Modern distributed storage systems employ complex protocols to update replicated data. In this paper, we study whether such update protocols work correctly in the presence of correlated crashes. We find that the correctness of such protocols hinges on how local filesystem state is updated by each replica in the system. We build PACE, a framework that systematically generates and explores persistent states that can occur in a distributed execution. PACE uses a set of generic rules to effectively prune the state space, reducing checking time from days to hours in some cases. We apply PACE to eight widely used distributed storage systems to find correlated crash vulnerabilities, i.e., problems in the update protocol that lead to user-level guarantee violations. PACE finds a total of 26 vulnerabilities across eight systems, many of which lead to severe consequences such as data loss, corrupted data, or unavailable clusters.
Beyond Storage APIs: Provable Semantics for Storage Stacks
Applications are deployed upon deep, diverse storage stacks that are constructed on-demand. Although manystorage stacks share a common API to allow portability, application behavior differs in subtle ways depending upon unspecified properties of the underlying storage stack. Currently, there is no way to test whether an application will behave correctly on a given storage stack: corruption or data loss could occur at any point in the application lifetime. We argue that we require an expressive language for specifying the complex storage guarantees required by different applications. The same language can be used to write a high-level specification capturing the design of different storage-stack layers. Given the required guarantees, and the storage-stack specifications, we can prove that stacks constructed dynamically (by composing different storage-stack layers) provide the guarantees required by the application.
All File Systems Are Not Created Equal: On the Complexity of Crafting Crash-Consistent Applications
We present the first comprehensive study of applicationlevel crash-consistency protocols built atop modern file systems. We find that applications use complex update protocols to persist state, and that the correctness of these protocols is highly dependent on subtle behaviors of the underlying file system, which we term persistence properties.
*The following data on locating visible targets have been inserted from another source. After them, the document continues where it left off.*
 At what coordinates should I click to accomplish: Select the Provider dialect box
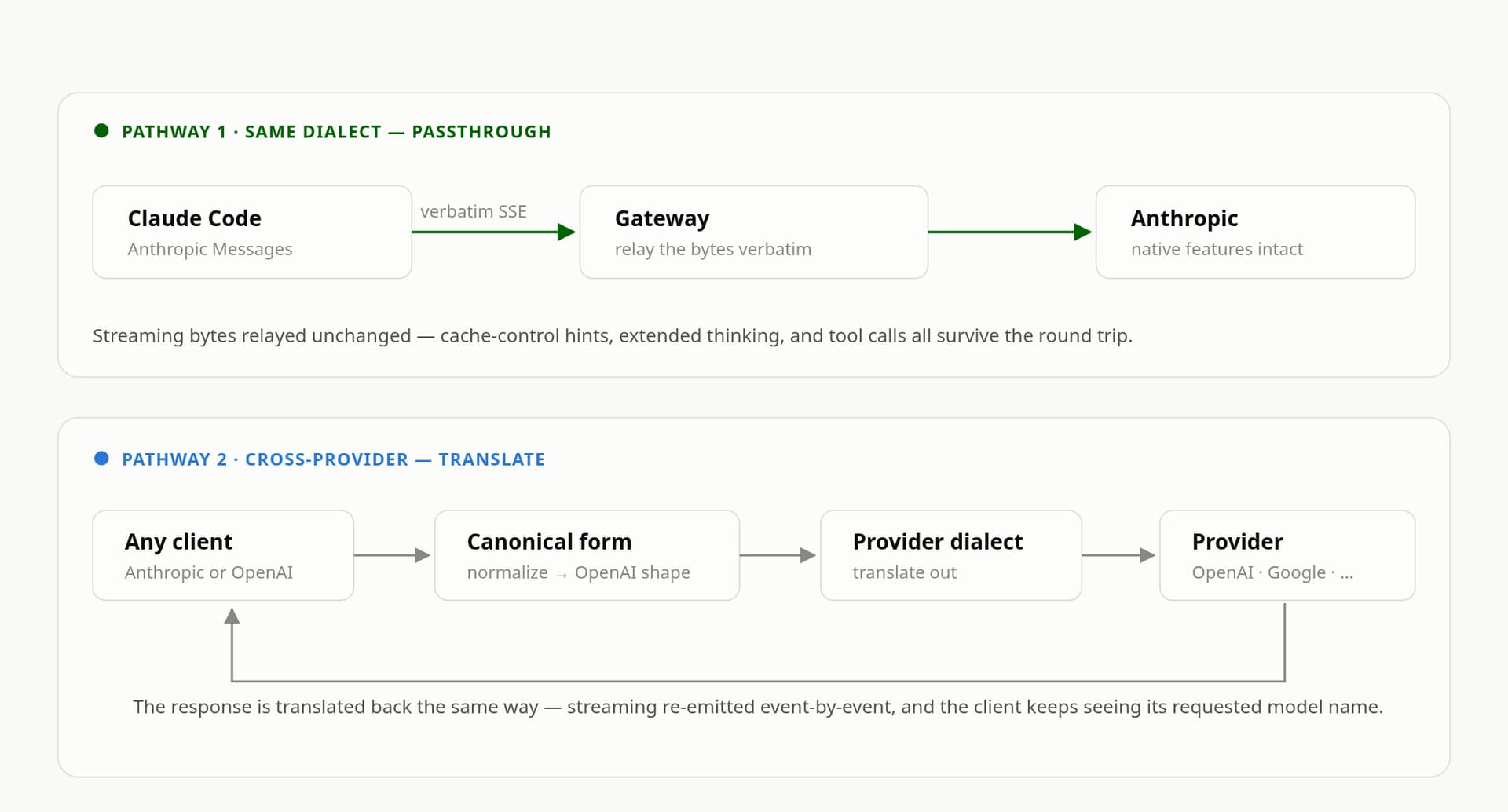[x=951, y=555]
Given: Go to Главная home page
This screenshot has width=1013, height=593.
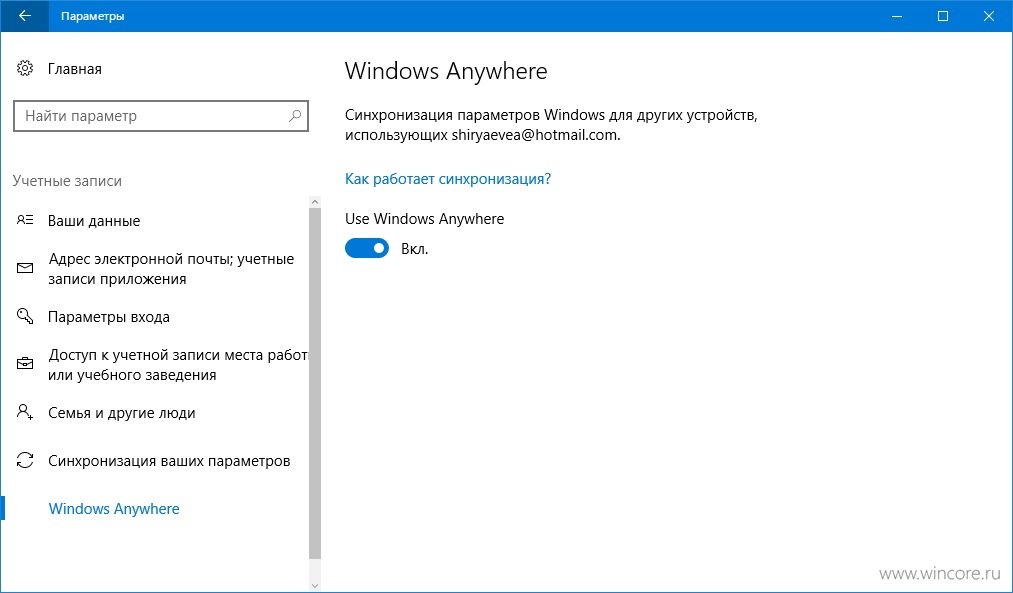Looking at the screenshot, I should pos(75,69).
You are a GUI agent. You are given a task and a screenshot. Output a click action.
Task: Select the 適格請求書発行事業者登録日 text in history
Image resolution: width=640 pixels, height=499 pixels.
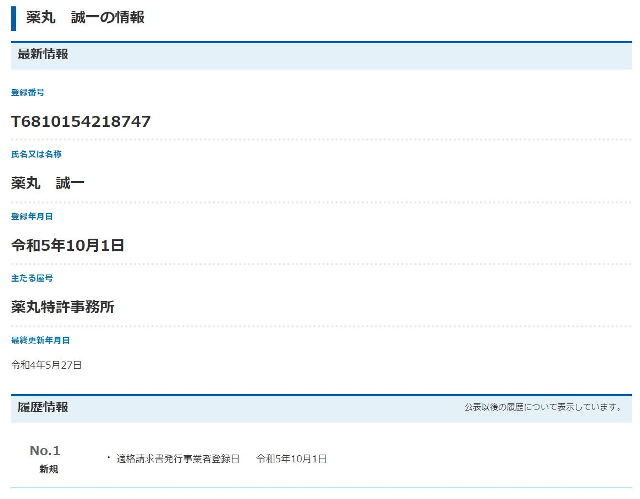pyautogui.click(x=178, y=458)
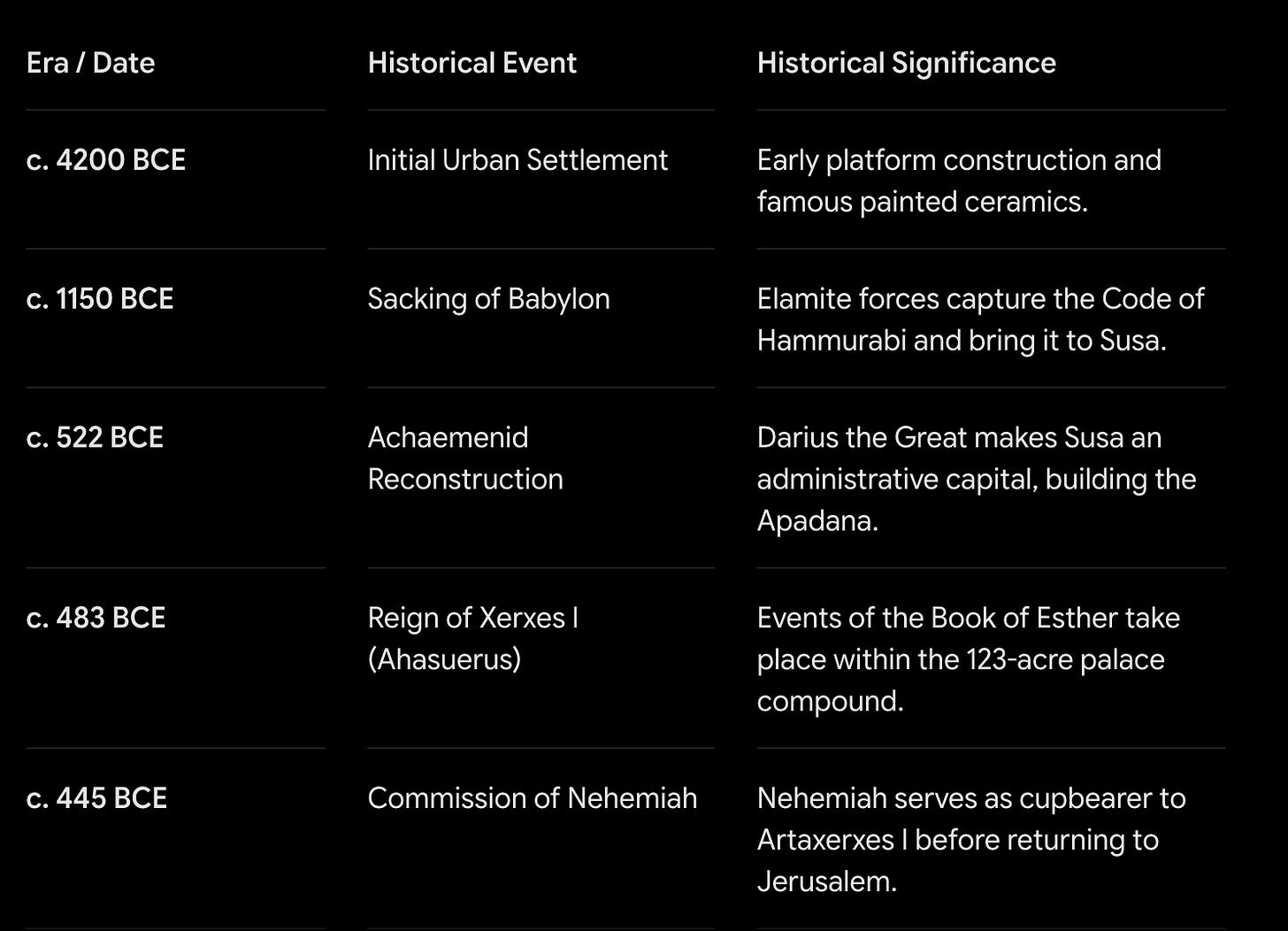
Task: Click text about the Book of Esther
Action: click(969, 659)
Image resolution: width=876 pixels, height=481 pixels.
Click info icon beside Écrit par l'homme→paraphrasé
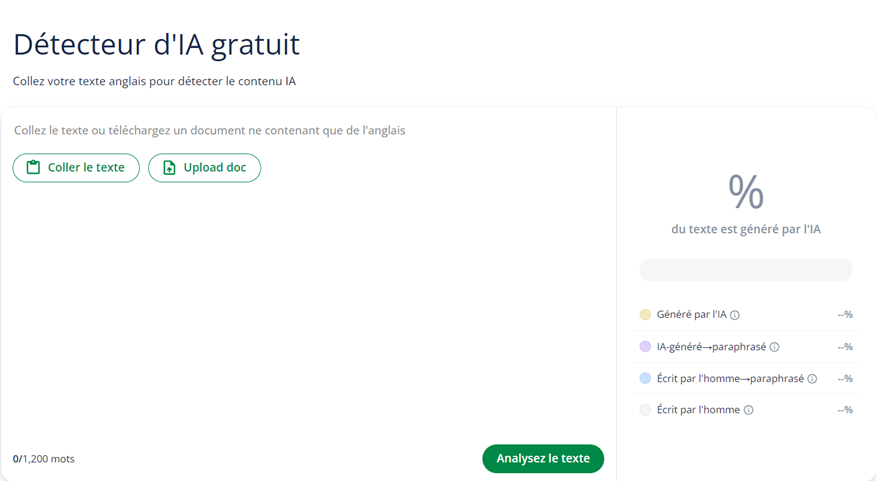pos(812,379)
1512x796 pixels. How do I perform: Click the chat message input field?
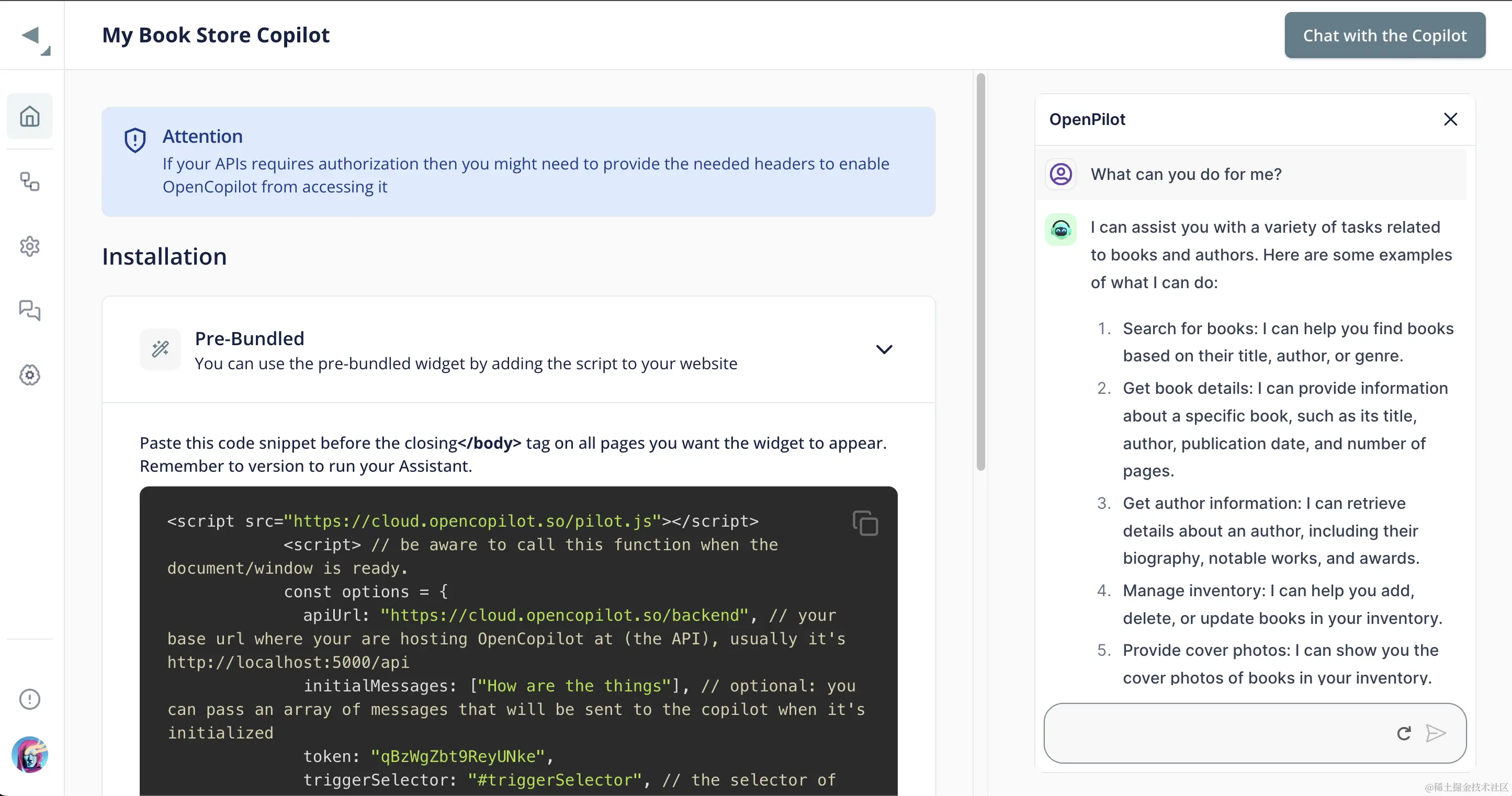1215,733
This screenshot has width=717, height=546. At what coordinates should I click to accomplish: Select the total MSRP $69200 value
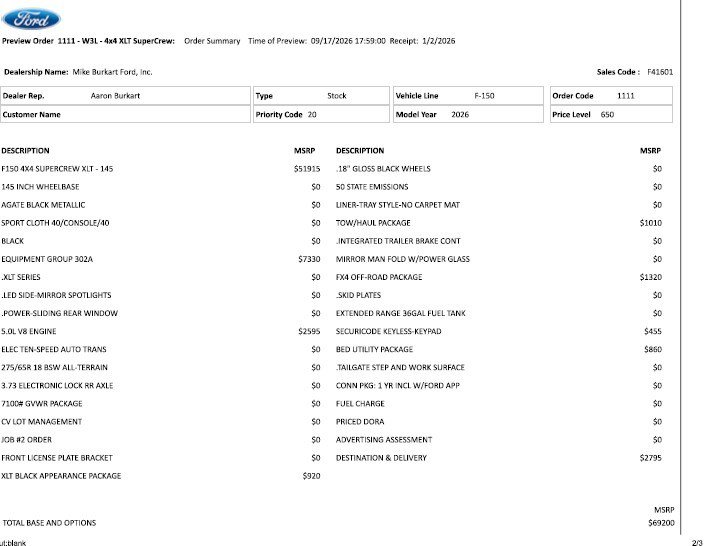[661, 523]
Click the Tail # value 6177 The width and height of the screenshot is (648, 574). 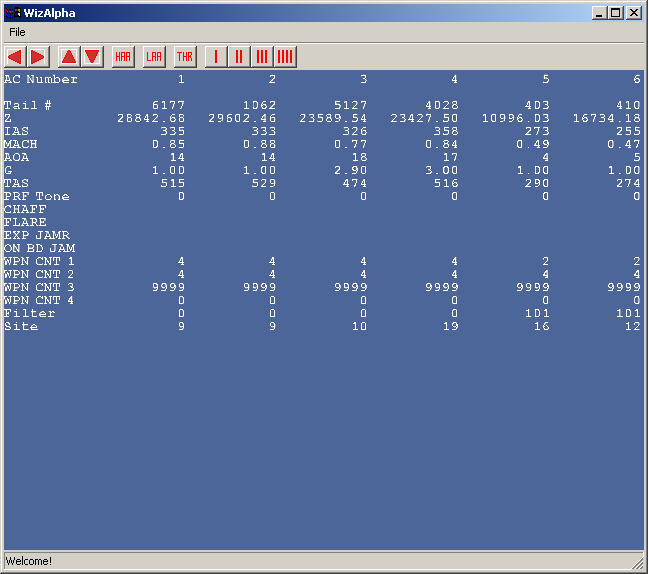click(168, 105)
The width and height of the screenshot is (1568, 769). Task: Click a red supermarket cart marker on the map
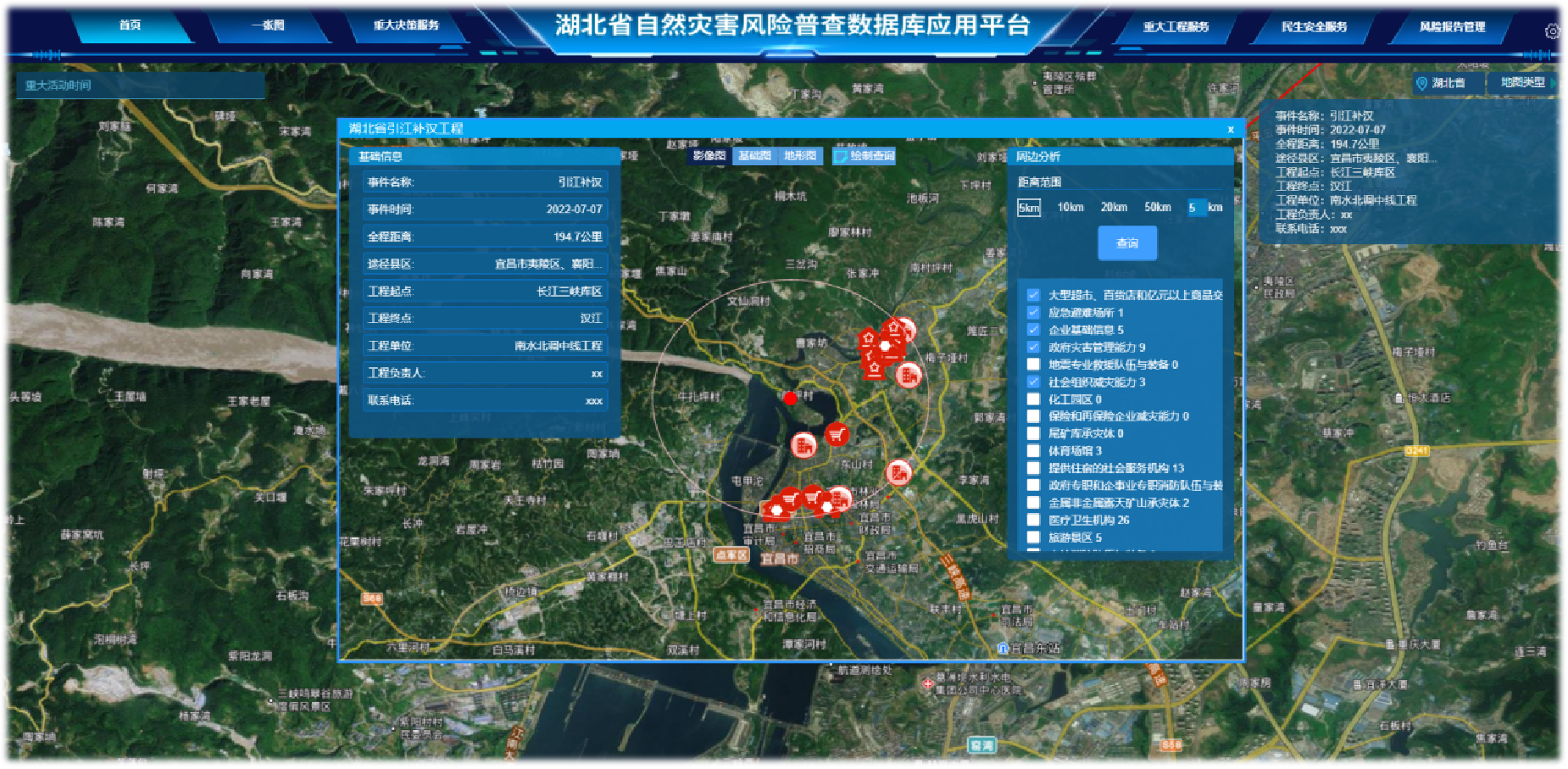coord(837,432)
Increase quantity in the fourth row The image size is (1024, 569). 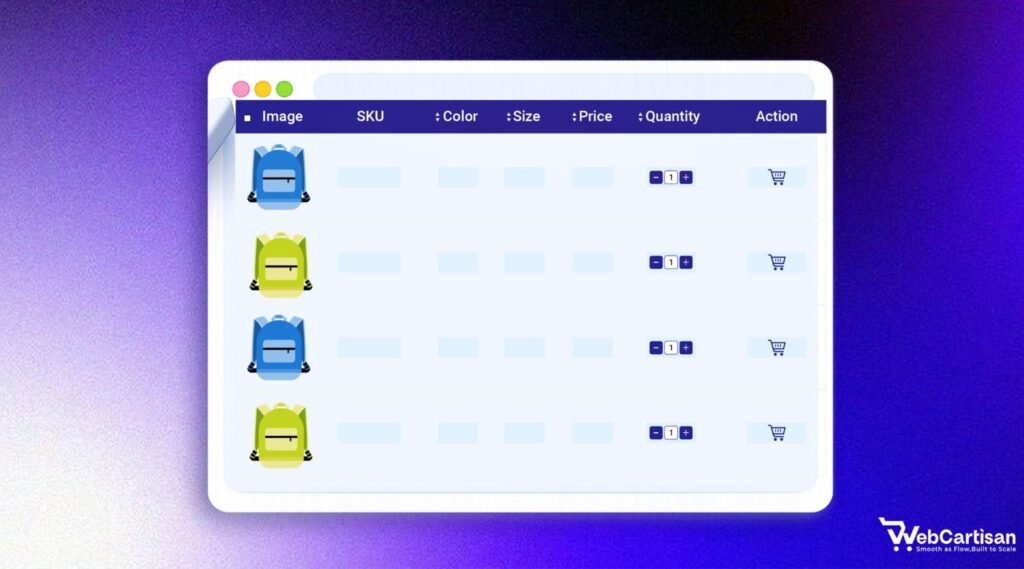pyautogui.click(x=686, y=433)
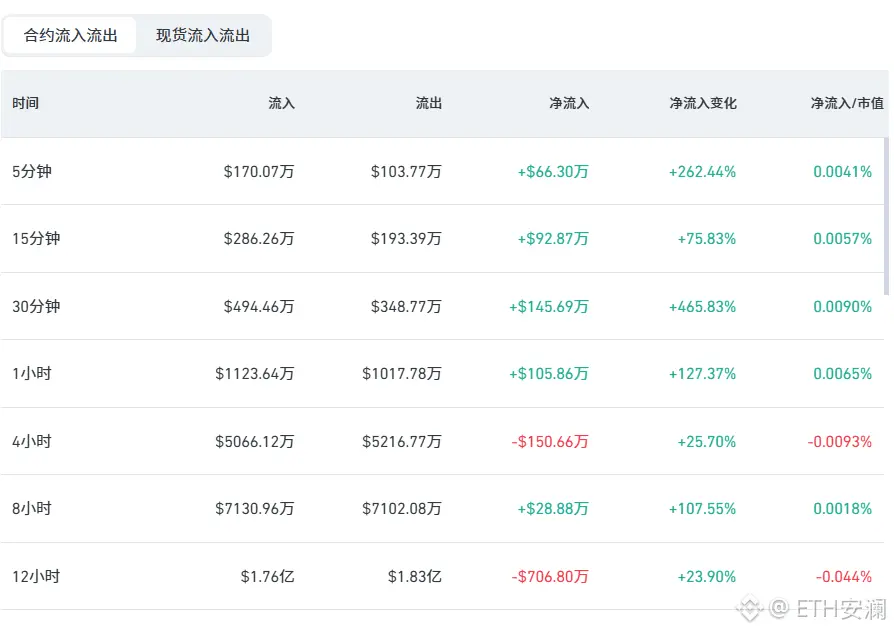Click the -$706.80万 net inflow value
The image size is (894, 634).
pyautogui.click(x=550, y=576)
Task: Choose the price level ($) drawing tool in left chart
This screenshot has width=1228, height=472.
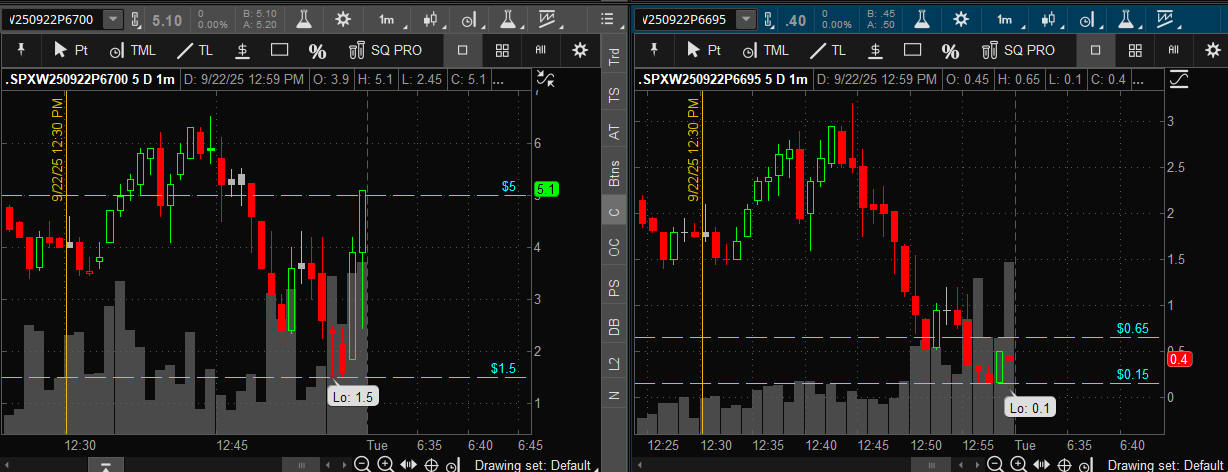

We develop a tool named BOB that empirically tests persistence properties, and use it to demonstrate that these properties vary widely among six popular Linux file systems. We build a framework named ALICE that analyzes application update protocols and finds crash vulnerabilities, i.e., update protocol code that requires specific persistence properties to hold for correctness. Using ALICE, we analyze eleven widely-used systems (including databases, key-value stores, version control systems, distributed systems, and virtualization software) and find a total of 60 vulnerabilities, many of which lead to severe consequences. We also show that ALICE can be used to evaluate the effect of new filesystem designs on application-level consistency
Sherlock: Under the hood of distributed data stores - Contact me via email for a copy of the report.
Classifying Ephemeral vs Evergreen Content on the Web - 2014 - CS760 course project.
Design, implementation and evaluation of classification algorithms to classify web content as ephemeral or evergreen. Our techniques stood at rank 21 among 700 submissions in Kaggle.
Cirana - A highly consistent non replicated key value store - 2014 - CS739 course mini-project.
Design and implementation of a simple non-replicated key-value store called Cirana. Cirana is designed to be strictly consistent even in the event of server crashes. Cirana uses a slightly novel persistent hash table implementation that can overcome high cold get latencies. It also has an improvement in the key distribution technique that uses a variation of Consistent Hashing. This persistent hash table implementation eliminates get latencies and also does transparent load balancing to maintain get latencies within a given bound without compromising get/put throughput.
Uncovering Twilio: Insights into Cloud Communication Services - 2014 - CS740 course project.
Abstract: Cloud communication service (CCS) with its simplicity and lower investment cost is becoming increasingly popular.
In contrast to its growing popularity, very little is known about the internals of CCS with respect to its architecture and protocols. To gain insights into CCS, we study a popular cloud communication service Twilio using gray box techniques. We provide insights into the Twilio ecosystem, its components, the interaction among components and the protocols. We also measure some guarantees provided by Twilio and show how the measurements fair against what is promised. Our analysis unveils a number of interesting aspects about the Twilio ecosystem and has strong implications for developers who build applications atop Twilio APIs.
In this work, we studied problems in using the Block interface at all layers of the storage and computer system. Specifically, we analyzed 'small write' traffic in block devices attached to network. We implemented a 'cache & diff' mechanism on top of NBD driver and NBD server to reduce write traffic to remote storage. Experimentally we showed a reduction of 70% in write traffic for certain workloads. Please mail email@example.com if you wish to take a look at the report.
Secure Distributed Association Rule Mining - 2010. BTP - Guided By: Dr. Rajalakshmi.
Problem - Mining of association rules from 'N' distributed sites with no site willing to reveal sensitive information to other sites. Used Elliptic Curve Cryptography to improve security for mining horizontally partitioned data.
Implemented the Frequent Pattern Tree Growth mining alogrithm to determine association rules, underlying socket level communication using Java socket libraries and reporting interfaces using Java Swing.